Version-Release number of selected component (if applicable):
=====================================
3.8.4-12

Comment 2 nchilaka 2017-01-20 09:30:28 UTC
Volume Name: systemic
Type: Distributed-Replicate
Volume ID: 8c0f9f83-65a0-49df-a8e8-d3f8ca08bd9a
Status: Started
Snapshot Count: 0
Number of Bricks: 4 x 2 = 8
Transport-type: tcp
Bricks:
Brick1: 10.70.35.20:/rhs/brick1/systemic
Brick2: 10.70.37.86:/rhs/brick1/systemic
Brick3: 10.70.35.156:/rhs/brick1/systemic
Brick4: 10.70.37.154:/rhs/brick1/systemic
Brick5: 10.70.35.20:/rhs/brick2/systemic
Brick6: 10.70.37.86:/rhs/brick2/systemic
Brick7: 10.70.35.156:/rhs/brick2/systemic
Brick8: 10.70.37.154:/rhs/brick2/systemic
Options Reconfigured:
diagnostics.count-fop-hits: on
diagnostics.latency-measurement: on
performance.md-cache-timeout: 600
performance.cache-invalidation: on
performance.stat-prefetch: on
features.cache-invalidation-timeout: 600
features.cache-invalidation: on
features.quota-deem-statfs: on
features.inode-quota: on
features.quota: on
transport.address-family: inet
performance.readdir-ahead: on
nfs.disable: on

Comment 3 nchilaka 2017-01-20 10:13:05 UTC
core was found on node#4 10.70.37.156

core and sosreports are available at 
http://rhsqe-repo.lab.eng.blr.redhat.com/sosreports/nchilaka/bug.1415101/

Comment 4 nchilaka 2017-01-20 11:55:27 UTC
More information:
It is a 4x2 volume spanning across 4 nodes, each hosting 2 bricks 
node 1 and 2 which host b1,b2,b5,b6 have no heal pendings or files in splitbrains
node 3 and 4 which host b3,b4,b7,b8 have lot of files in pending heals and lot of directories in split-brains 
Note: n4 is the node where shd crashed

following is heal info pending information:
[root@dhcp35-20 glusterfs]# gluster  v heal systemic info|grep ntries
Number of entries: 0
Number of entries: 0
Number of entries: 6753
Number of entries: 15934
Number of entries: 0
Number of entries: 0
Number of entries: 1084
Number of entries: 8011

split brain details are attached

Comment 5 nchilaka 2017-01-20 11:56:21 UTC
Created attachment 1242730 [details]
list of entries in splitbrain

Comment 6 nchilaka 2017-01-20 11:57:31 UTC
note i am unable to post the output of volume status due to following consistent problem


[root@dhcp35-20 glusterfs]# gluster v status systemic
Locking failed on 10.70.37.86. Please check log file for details.

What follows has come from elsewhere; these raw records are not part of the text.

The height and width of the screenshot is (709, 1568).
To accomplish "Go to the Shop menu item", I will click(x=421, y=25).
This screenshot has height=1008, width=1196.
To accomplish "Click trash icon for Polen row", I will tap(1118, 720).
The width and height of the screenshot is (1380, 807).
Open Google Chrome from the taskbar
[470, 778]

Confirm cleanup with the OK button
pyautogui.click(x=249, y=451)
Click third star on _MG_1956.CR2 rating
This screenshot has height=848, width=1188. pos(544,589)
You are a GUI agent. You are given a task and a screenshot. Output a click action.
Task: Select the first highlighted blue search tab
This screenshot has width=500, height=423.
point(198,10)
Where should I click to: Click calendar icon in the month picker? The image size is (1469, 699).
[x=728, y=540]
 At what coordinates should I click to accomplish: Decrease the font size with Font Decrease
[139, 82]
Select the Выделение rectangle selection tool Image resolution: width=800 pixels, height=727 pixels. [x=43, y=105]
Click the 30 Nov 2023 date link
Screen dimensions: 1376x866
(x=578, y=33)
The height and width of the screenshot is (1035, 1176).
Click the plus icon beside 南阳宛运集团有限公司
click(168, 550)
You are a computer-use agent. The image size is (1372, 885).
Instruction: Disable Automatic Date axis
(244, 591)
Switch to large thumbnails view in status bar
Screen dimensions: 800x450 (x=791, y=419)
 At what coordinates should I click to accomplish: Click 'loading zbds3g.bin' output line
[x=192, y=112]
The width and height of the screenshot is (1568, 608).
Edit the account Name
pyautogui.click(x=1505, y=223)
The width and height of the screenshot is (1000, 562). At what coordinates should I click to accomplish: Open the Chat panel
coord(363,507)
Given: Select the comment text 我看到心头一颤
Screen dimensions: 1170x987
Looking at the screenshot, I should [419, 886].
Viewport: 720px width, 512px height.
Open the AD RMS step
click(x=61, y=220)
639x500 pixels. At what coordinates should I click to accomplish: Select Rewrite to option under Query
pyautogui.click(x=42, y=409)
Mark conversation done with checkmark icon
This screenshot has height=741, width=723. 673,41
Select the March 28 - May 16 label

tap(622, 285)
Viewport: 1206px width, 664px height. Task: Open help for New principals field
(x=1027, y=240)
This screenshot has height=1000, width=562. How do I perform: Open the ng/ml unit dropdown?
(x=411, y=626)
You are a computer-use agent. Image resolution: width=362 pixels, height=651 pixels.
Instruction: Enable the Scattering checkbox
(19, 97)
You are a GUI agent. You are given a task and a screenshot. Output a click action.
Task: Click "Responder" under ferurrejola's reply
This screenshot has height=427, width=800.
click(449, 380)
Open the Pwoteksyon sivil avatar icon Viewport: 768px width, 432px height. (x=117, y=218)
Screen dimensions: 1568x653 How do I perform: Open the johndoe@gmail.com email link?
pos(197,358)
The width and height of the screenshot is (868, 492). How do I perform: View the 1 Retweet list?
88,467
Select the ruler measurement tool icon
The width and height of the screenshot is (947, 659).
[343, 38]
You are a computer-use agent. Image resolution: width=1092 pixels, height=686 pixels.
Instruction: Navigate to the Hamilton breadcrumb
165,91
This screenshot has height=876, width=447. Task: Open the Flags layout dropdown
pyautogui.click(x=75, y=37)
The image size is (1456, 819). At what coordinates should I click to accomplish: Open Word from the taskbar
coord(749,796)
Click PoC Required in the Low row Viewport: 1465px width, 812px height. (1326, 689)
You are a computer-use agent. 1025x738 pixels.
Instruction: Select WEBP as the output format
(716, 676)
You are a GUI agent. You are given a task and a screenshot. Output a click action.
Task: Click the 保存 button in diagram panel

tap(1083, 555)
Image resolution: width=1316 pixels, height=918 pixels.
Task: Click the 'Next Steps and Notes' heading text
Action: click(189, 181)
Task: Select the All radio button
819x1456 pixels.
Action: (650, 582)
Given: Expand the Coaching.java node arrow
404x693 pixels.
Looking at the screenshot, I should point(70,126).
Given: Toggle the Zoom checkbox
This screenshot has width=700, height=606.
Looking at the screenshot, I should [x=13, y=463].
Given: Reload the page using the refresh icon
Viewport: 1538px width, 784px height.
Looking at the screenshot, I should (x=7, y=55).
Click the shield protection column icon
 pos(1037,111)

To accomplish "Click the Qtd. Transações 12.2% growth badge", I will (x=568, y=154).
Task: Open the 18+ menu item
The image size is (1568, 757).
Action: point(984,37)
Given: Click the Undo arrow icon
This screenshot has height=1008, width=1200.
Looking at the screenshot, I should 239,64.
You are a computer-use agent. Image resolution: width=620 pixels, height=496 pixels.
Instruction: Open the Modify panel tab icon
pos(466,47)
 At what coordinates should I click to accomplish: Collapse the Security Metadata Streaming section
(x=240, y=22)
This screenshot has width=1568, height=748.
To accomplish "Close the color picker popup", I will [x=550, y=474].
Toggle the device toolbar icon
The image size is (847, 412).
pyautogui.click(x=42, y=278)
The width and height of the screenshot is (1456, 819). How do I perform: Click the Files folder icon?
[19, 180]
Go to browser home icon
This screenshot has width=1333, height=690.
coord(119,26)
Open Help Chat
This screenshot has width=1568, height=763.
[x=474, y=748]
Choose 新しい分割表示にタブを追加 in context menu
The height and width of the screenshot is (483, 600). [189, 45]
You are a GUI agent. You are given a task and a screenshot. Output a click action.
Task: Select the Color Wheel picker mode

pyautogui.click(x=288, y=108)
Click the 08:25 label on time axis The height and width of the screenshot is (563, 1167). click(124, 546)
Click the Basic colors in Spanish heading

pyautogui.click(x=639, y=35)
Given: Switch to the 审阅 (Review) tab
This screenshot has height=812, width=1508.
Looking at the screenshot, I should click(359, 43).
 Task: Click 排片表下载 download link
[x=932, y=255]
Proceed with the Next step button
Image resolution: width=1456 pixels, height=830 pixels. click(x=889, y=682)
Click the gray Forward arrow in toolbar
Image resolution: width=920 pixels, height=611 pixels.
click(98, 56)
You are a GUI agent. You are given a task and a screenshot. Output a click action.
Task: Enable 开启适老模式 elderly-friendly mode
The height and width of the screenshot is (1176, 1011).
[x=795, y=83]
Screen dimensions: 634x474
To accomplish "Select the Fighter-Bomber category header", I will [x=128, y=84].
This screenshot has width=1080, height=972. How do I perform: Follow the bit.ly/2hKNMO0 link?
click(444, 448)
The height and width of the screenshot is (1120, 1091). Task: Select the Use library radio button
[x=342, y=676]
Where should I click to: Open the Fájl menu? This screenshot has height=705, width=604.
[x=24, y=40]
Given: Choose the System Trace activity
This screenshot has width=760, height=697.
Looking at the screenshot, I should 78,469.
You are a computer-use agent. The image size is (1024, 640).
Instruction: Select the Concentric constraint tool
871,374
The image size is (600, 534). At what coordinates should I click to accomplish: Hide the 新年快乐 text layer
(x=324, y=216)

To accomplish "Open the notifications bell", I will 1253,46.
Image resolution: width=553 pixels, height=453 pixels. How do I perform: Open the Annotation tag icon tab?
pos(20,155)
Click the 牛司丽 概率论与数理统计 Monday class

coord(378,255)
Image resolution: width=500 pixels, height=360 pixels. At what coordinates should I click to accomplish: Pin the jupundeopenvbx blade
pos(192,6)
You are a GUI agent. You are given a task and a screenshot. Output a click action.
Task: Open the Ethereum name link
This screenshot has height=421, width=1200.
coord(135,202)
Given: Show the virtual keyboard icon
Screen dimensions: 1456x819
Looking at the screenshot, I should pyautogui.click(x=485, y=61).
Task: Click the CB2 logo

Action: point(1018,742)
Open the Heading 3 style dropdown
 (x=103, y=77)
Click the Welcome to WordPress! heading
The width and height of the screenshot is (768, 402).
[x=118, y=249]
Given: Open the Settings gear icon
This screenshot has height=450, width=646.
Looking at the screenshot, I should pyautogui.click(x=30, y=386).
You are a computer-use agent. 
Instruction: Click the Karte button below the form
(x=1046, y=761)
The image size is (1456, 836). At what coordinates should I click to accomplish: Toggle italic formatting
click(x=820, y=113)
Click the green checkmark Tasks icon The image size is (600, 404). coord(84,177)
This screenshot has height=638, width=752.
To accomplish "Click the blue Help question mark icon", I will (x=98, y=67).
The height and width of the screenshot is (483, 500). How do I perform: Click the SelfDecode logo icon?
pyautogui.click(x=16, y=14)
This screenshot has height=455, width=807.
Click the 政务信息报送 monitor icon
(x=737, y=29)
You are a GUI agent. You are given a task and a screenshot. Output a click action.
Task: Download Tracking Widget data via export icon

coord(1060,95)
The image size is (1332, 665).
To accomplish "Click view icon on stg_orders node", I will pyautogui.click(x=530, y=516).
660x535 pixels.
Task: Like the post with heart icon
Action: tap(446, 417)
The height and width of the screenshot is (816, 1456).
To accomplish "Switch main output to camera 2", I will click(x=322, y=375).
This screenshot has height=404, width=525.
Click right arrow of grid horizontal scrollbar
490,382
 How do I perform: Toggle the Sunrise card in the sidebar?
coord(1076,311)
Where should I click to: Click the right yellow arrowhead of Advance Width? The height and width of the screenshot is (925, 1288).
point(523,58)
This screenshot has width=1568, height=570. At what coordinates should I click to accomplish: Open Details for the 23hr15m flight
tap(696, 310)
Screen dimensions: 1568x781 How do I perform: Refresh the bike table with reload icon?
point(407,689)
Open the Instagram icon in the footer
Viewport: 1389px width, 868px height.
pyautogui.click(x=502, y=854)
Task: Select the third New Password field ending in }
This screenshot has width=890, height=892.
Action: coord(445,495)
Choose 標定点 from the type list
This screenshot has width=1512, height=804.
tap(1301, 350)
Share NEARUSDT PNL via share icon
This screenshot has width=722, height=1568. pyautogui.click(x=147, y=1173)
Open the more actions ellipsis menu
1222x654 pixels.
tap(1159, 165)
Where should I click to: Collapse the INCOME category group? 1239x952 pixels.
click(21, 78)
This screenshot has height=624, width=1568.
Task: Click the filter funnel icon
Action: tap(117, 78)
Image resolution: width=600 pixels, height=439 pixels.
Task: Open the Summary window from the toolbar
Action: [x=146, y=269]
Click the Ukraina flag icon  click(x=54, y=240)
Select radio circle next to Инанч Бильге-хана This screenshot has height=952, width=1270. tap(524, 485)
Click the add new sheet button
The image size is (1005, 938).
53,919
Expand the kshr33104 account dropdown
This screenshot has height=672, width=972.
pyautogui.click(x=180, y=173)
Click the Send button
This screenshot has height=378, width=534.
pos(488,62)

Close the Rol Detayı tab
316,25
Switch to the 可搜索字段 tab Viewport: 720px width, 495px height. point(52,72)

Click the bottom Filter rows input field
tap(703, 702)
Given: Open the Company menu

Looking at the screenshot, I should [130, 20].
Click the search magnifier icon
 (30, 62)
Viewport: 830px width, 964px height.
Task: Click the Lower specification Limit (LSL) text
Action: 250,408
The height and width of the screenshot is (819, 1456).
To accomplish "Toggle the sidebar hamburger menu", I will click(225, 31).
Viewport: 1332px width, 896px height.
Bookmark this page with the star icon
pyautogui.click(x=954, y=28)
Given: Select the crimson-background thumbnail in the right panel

root@dhcp35-20 glusterfs]# tail glusterd.log
[2017-01-20 10:21:25.123623] I [MSGID: 106499] [glusterd-handler.c:4362:__glusterd_handle_status_volume] 0-management: Received status volume req for volume systemic
[2017-01-20 10:21:25.124890] E [MSGID: 106116] [glusterd-mgmt.c:135:gd_mgmt_v3_collate_errors] 0-management: Locking failed on 10.70.37.86. Please check log file for details.
[2017-01-20 10:21:25.128200] E [MSGID: 106151] [glusterd-syncop.c:1889:gd_sync_task_begin] 0-management: Locking Peers Failed.
[2017-01-20 10:21:25.128720] E [MSGID: 106116] [glusterd-mgmt.c:135:gd_mgmt_v3_collate_errors] 0-management: Unlocking failed on 10.70.37.86. Please check log file for details.
[2017-01-20 10:21:25.136358] E [MSGID: 106152] [glusterd-syncop.c:1590:gd_unlock_op_phase] 0-management: Failed to unlock on some peer(s)
[2017-01-20 11:00:49.929280] I [MSGID: 106499] [glusterd-handler.c:4362:__glusterd_handle_status_volume] 0-management: Received status volume req for volume systemic
[2017-01-20 11:00:49.931730] E [MSGID: 106116] [glusterd-mgmt.c:135:gd_mgmt_v3_collate_errors] 0-management: Locking failed on 10.70.37.86. Please check log file for details.
[2017-01-20 11:00:49.932039] E [MSGID: 106151] [glusterd-syncop.c:1889:gd_sync_task_begin] 0-management: Locking Peers Failed.
[2017-01-20 11:00:49.932734] E [MSGID: 106116] [glusterd-mgmt.c:135:gd_mgmt_v3_collate_errors] 0-management: Unlocking failed on 10.70.37.86. Please check log file for details.
[2017-01-20 11:00:49.932884] E [MSGID: 106152] [glusterd-syncop.c:1590:gd_unlock_op_phase] 0-management: Failed to unlock on some peer(s)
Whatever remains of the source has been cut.